Explore improvement and revenue scenariosOptional payment values and a 5%, 10% or 20% relative improvement
A 10% relative improvement changes a 20% rate to 22%, not 30%. Each scenario changes one step only, with every other rate and payment value held fixed.
- First revenue / visitor
- £0.49
- First-payment revenue
- £4,900.00
| Step reached | Step rate | People lost | New step rate | Extra paid | Extra first revenue | Extra cohort MRR |
|---|---|---|---|---|---|---|
| Signups | 10.00% | 9,000 | 11.00% | 10 | £490.00 | £390.00 |
| Activated users | 60.00% | 400 | 66.00% | 10 | £490.00 | £390.00 |
| Trials | 66.67% | 200 | 73.33% | 10 | £490.00 | £390.00 |
| Paid customers | 25.00% | 300 | 27.50% | 10 | £490.00 | £390.00 |
Rates are capped at 100%. A zero-conversion step cannot be projected by a relative uplift and stays n/a. Fractional customers are expected values, not promised sales. MRR is a cohort estimate, not lifetime value; churn, refunds, costs and time to conversion are not modelled.
Save or share your result
Nothing is sent by this tool unless you choose to copy, save or share. A share link includes your inputs. Anyone with the link can read them.
In the starting example, 10,000 visitors produce 100 paying customers: a 1% visitor-to-paid rate. At a £49 average first payment, first-payment revenue is £4,900 and revenue per visitor is £0.49. These are illustrative inputs, not a SaaS benchmark.
A 10% relative improvement to a 10% step rate makes it 11%, not 20%. The calculator changes one step at a time, caps it at 100% and keeps downstream conversion rates fixed. That makes the arithmetic inspectable without implying that behaviour will stay unchanged in a real experiment.
new step rate = min(100%, current step rate × 1.10)
projected paid = current paid × new rate / current rate
extra first revenue = extra paid × average first payment
extra cohort MRR = extra paid × monthly ARPUIf a current step rate is zero, a relative uplift cannot establish a viable new rate. The tool shows “n/a” for that projection. Fix the measurement or use a separately justified absolute-rate scenario; do not turn zero evidence into a growth forecast.
The biggest drop-off is a starting point, not a verdict
Most visitors will not sign up. That can make the first stage the largest absolute drop-off even when nothing is broken. The useful question is which change is both achievable and valuable. A small improvement near payment may be easier to deliver than a broad increase in low-intent signups.
In a simple multiplicative funnel, the same relative improvement at different uncapped steps can produce the same projected paid increase. That is expected mathematics, not a calculator bug. Real decisions differ because the cost, difficulty and customer-quality effects of those improvements are not equal.
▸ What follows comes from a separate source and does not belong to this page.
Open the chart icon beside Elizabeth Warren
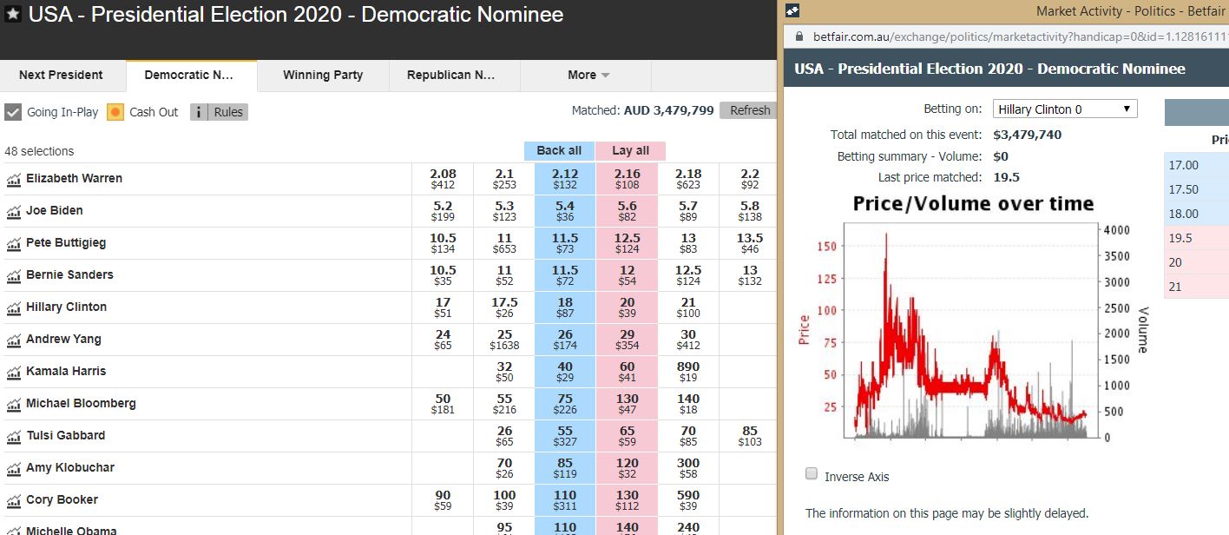The image size is (1229, 535). click(13, 180)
| Stage | Possible investigation | Quality check |
|---|---|---|
| Visitor to signup | Landing-page promise, source intent, confusing form | Do the extra signups activate? |
| Signup to activation | Time to first value, setup failure, missing data | Is activation a genuine value event? |
| Trial to paid | Plan fit, limits, checkout failure, unclear value | Do new customers stay and avoid refunds? |
| Paid to renewal | Ongoing value and subscription health | Use a longer-lived customer/cohort model. |

Segment carefully. Device, source and landing page can help locate a problem, but tiny slices create noisy stories. Look for a repeatable pattern and supporting evidence before deciding that a specific group needs a different experience.
Turn the insight into one piece of work
- Validate the event definition and stage order.
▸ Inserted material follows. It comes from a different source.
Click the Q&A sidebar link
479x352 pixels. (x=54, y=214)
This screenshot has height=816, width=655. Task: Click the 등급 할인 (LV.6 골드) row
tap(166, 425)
- Choose one mature cohort with enough outcomes to examine.
- Identify the friction behind the suspected drop-off.
- Write a hypothesis and a measurable change.
- Review downstream paid conversion, refunds and retention as guardrails.
- Compare the result using the original definitions and window.
Keep the scenario and the observed result side by side. An expected 10% improvement is an assumption; a measured improvement needs an appropriate comparison and enough time. The calculator’s MRR figure is only a cohort estimate from paid customers and ARPU. It does not model churn, expansion, costs or lifetime value.